• [Objective]: Present the lines of the listing from the one containing "Given: Click the orange A avatar" through the end of the listing, inclusive, as a Markdown table with columns Row and Line. Skip blank lines and omit the pictures.

• [Records to process]:
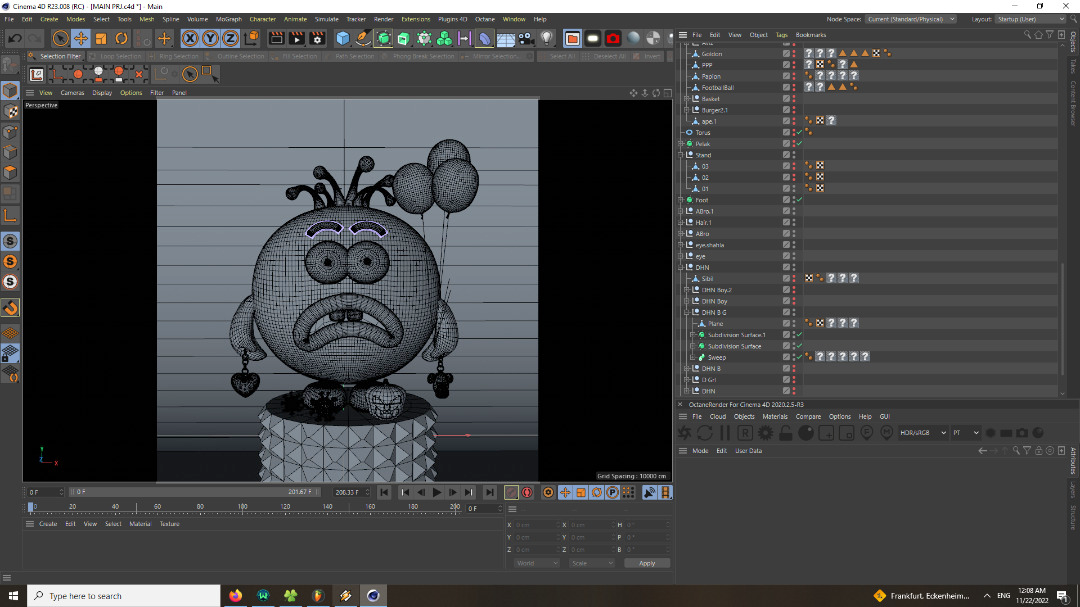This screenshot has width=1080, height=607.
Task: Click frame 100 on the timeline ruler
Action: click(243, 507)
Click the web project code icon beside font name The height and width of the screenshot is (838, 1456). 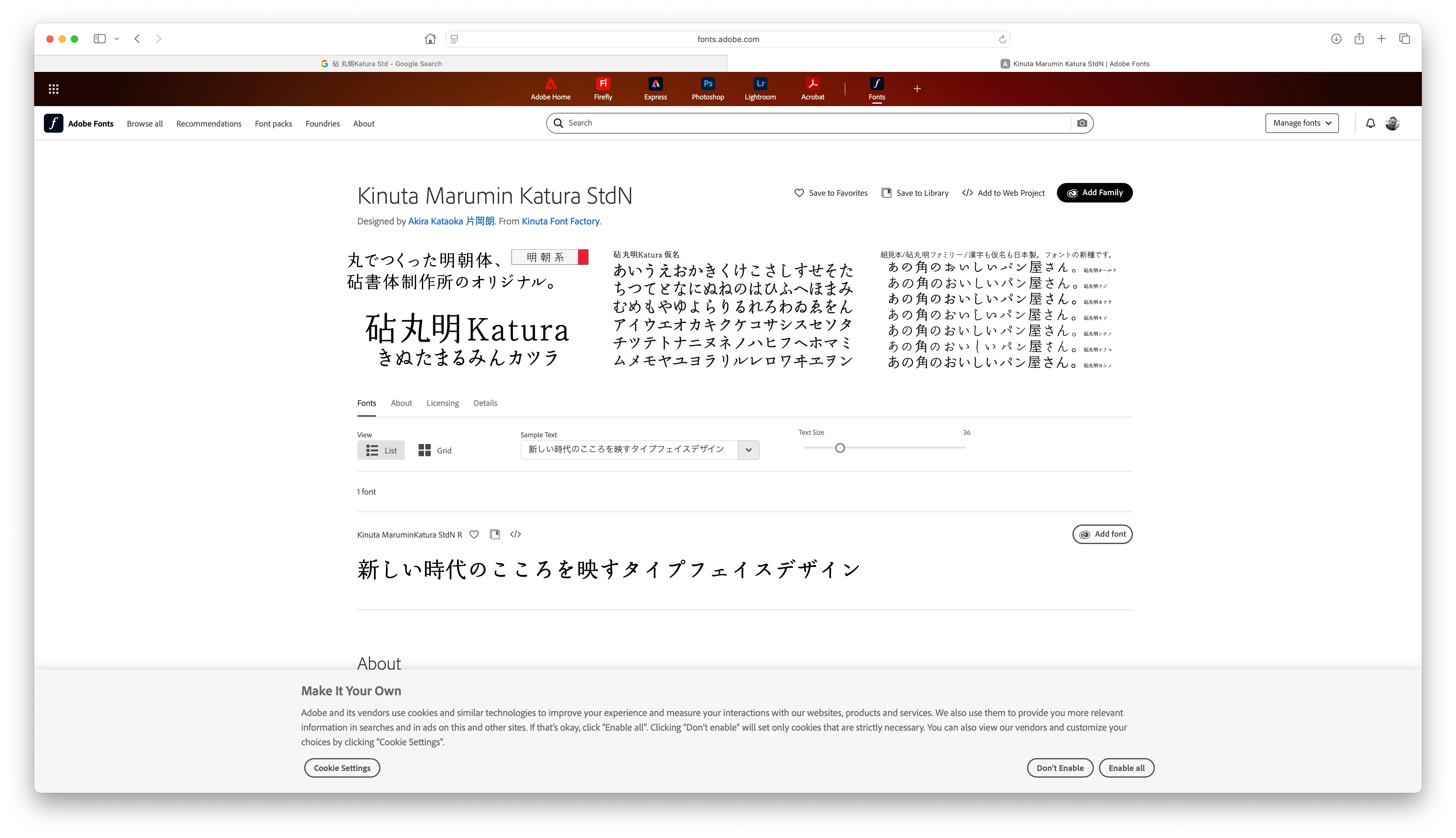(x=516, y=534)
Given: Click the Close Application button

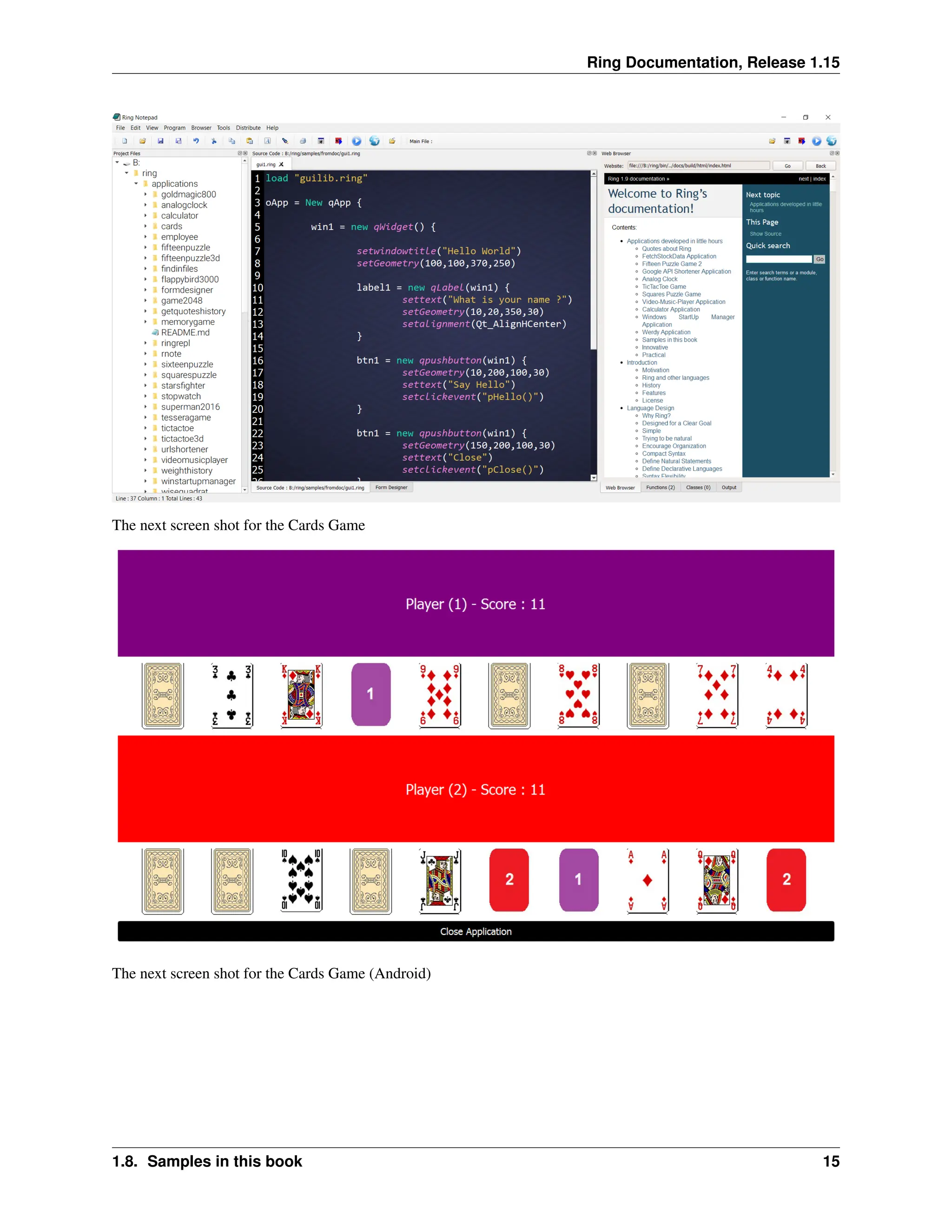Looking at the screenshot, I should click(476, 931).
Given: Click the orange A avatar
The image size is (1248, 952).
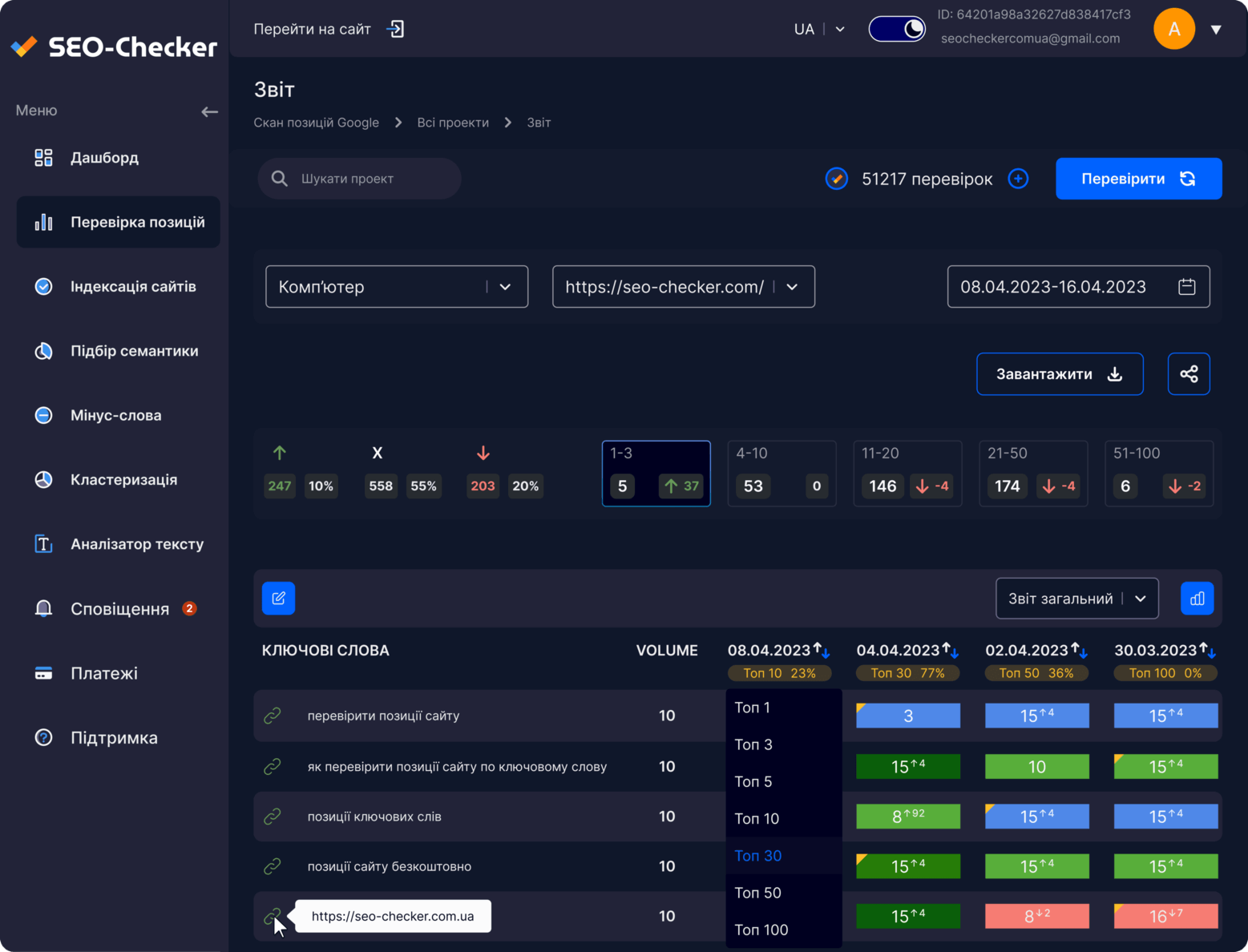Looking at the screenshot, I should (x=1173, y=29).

• [Solution to this problem]:
| Row | Line |
|---|---|
| 1 | Given: Click the orange A avatar |
| 2 | The image size is (1248, 952). |
| 3 | Looking at the screenshot, I should (x=1173, y=29). |